- [Written exercise 1]
Find every line in the entries below that contains the string "Task", and copy each of those lines.

- [Reading passage]
Investment Nuggets

Thread Rating:
  • 0 Vote(s) - 0 Average
  • 1
  • 2
  • 3
  • 4
  • 5
#11
(28-12-2010, 12:48 AM)bb88 Wrote: Anyway, from the few replies thus far, it can be seen who there are 2 sides to the coin. While I will delve into the technicalities of non-financial matters, there are others who are quite the opposite. Perhaps what can be drawn is that my life before now is a "deliberate" mental block to become a financial idiot. I believe in passion more than money. I always choose the job that interest me the most ignoring the fact that I'm way underpaid or there's little room for growth. Therefore, I somehow will not spend too much time into "first hand research".

While now I take more interests in financial issues and is starting to learn about investments, I still view investments as the "side" rather than the "main". Other than prudence and respect for my FT job, I think it's also the value of money in my heart.

I hope materialism would not get the better of me.

Hi bb88,

From your posting I sense that there's this dichotomy you face- job interest vs money. I'm not sure why it's a either/or thing you see it as but i'll explain later.

I think for most people, Investing will remain a "side". Perhaps until they retire or get retrenched. I'm not sure why you say things like "Passion before money" because I cannot think of anyone living life any other way. Money is just a means to an end and it should be.

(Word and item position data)
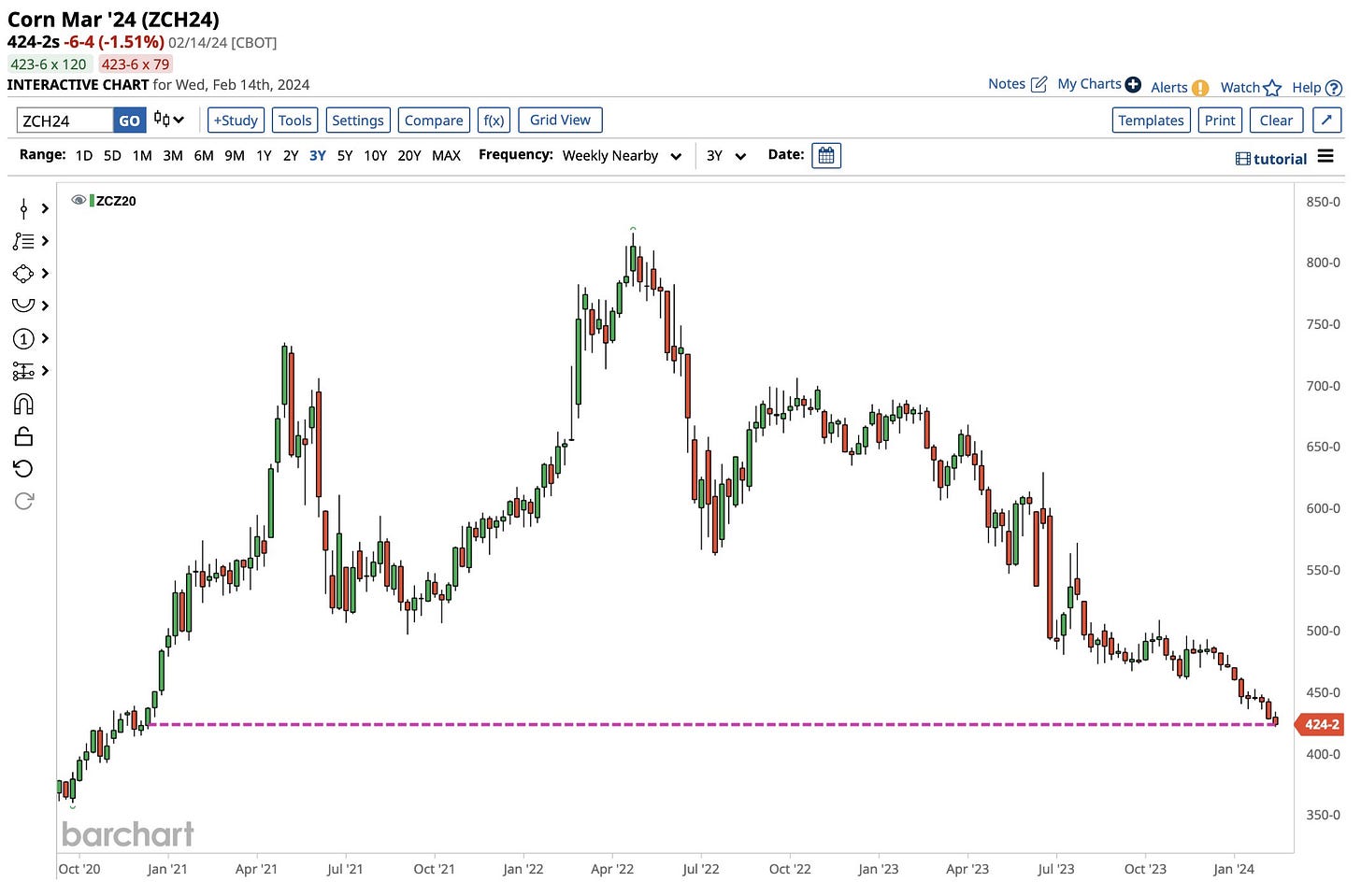
Task: Open the Settings menu
Action: pos(358,121)
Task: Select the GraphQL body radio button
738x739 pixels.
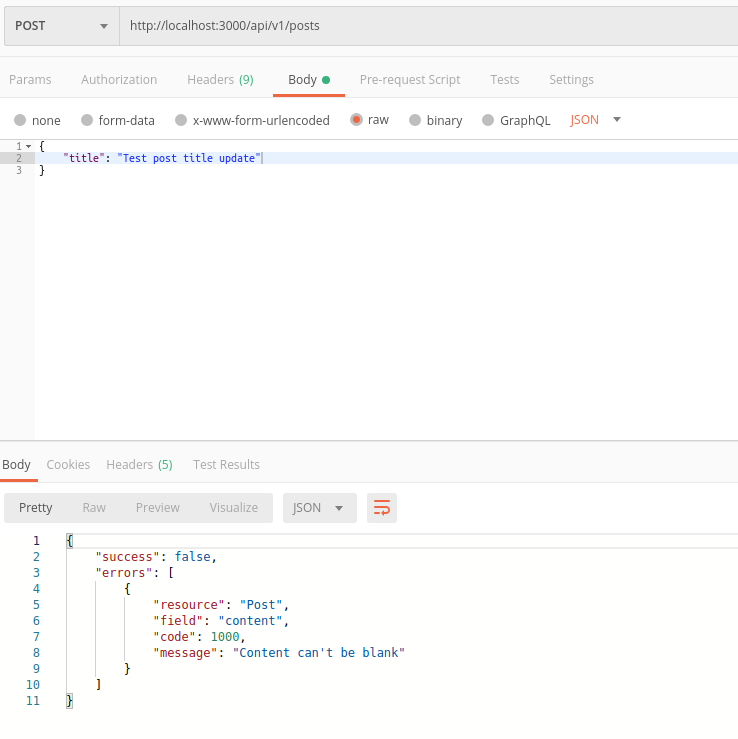Action: point(488,120)
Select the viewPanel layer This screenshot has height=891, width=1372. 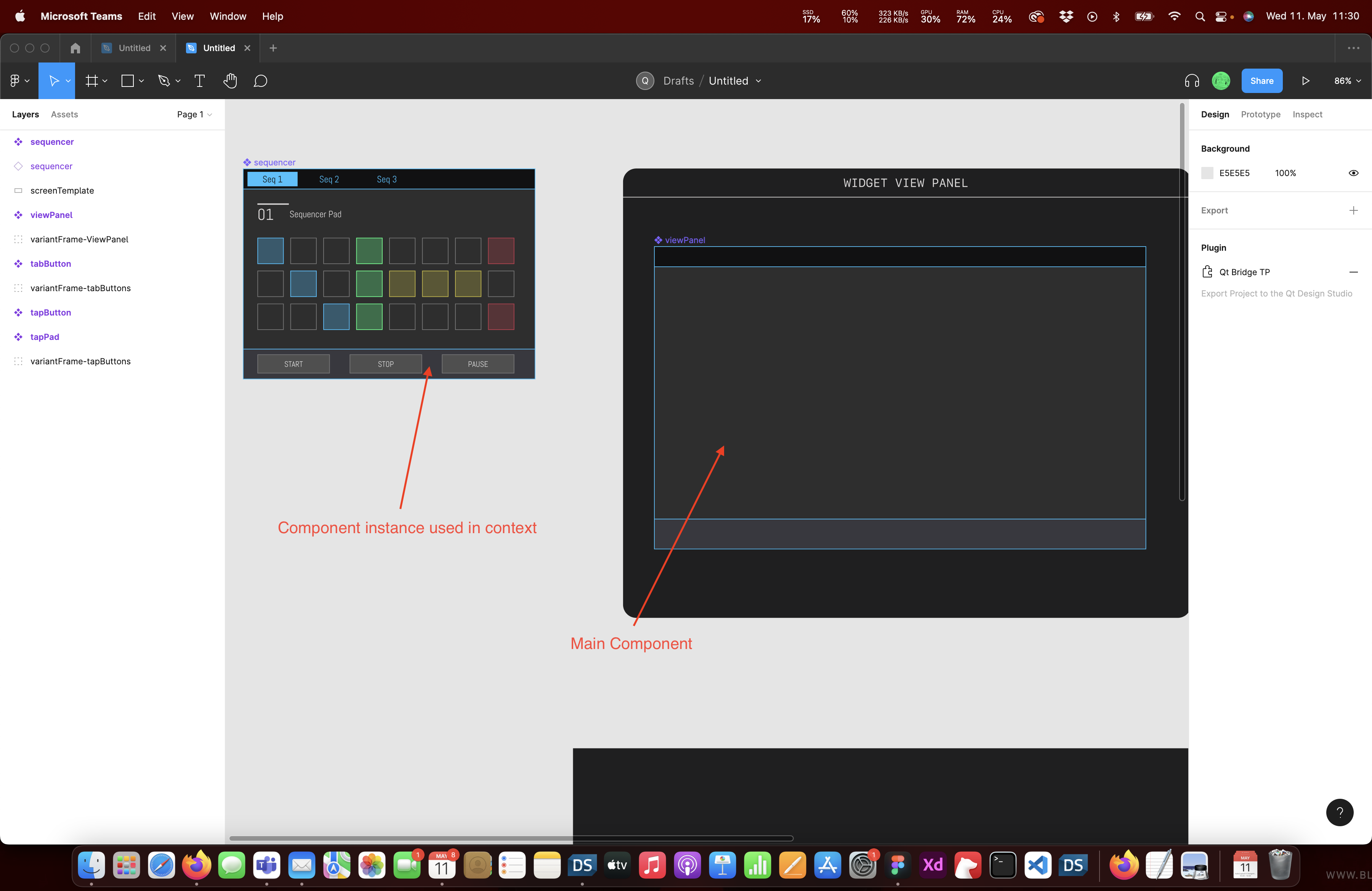[x=51, y=215]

- [Written exercise 2]
Extend the forum post on investing and passion above, starting right after its final sentence.

- [Written reply 1]
Task: Open the Settings menu
Task: Select the GraphQL body radio button

- [Written reply 2]
Most of us into investing aren't in it just for the money. What are we going to do with all those digital zeroes? We're all in it either because a) we love the intellectual pursuit of investing and/or we love the things that we could obtain with that money (material objects, financial security and peace of mind etc.)

In fact, the way I see it is that if you really want to pursue your interests and feel that your career progression won't take you there, that's even more of a reason to invest no? I speak for myself when I say this but I suspect many others here have a similar experience- It's because I want to pursue my interests that's why I invest.

With successful investing comes the freedom to do what you want to as you don't have to worry about doing a job just for financial sustenance or the insecurity that comes with each economic downturn or policy changes.

I hope I haven't mis-interpreted your post in anyway but my point is I think your worry about career progression getting further from interests is even more of an impetus to invest.
Reply
#12
Interesingly, I am into investing for both the passion and the rewards (i.e. the money lah). It's been very invigorating for me to convert from a passion for music/songs to one for investing, as it is a great intellectual exercise for me to analyze companies and I thoroughly enjoy it (this includes the numbers hehe). At the same time, investing properly can generate good rewards and a consistent return for the practitioner, which is even better!

I guess as d.o.g. says, investing for now it just a "side-line" as most of us are healthy enough to earn active income, and are gainfully employed. I will start to fret if I come close to retirement age (or rather, unemployable age of about 50). It's good to know I have a cushion of passive income from dividends.

Moving forward, yes I hope to increase my portfolio size further to increase the stream of dividends coming in, and this will ease my burden when I hit my twilight years.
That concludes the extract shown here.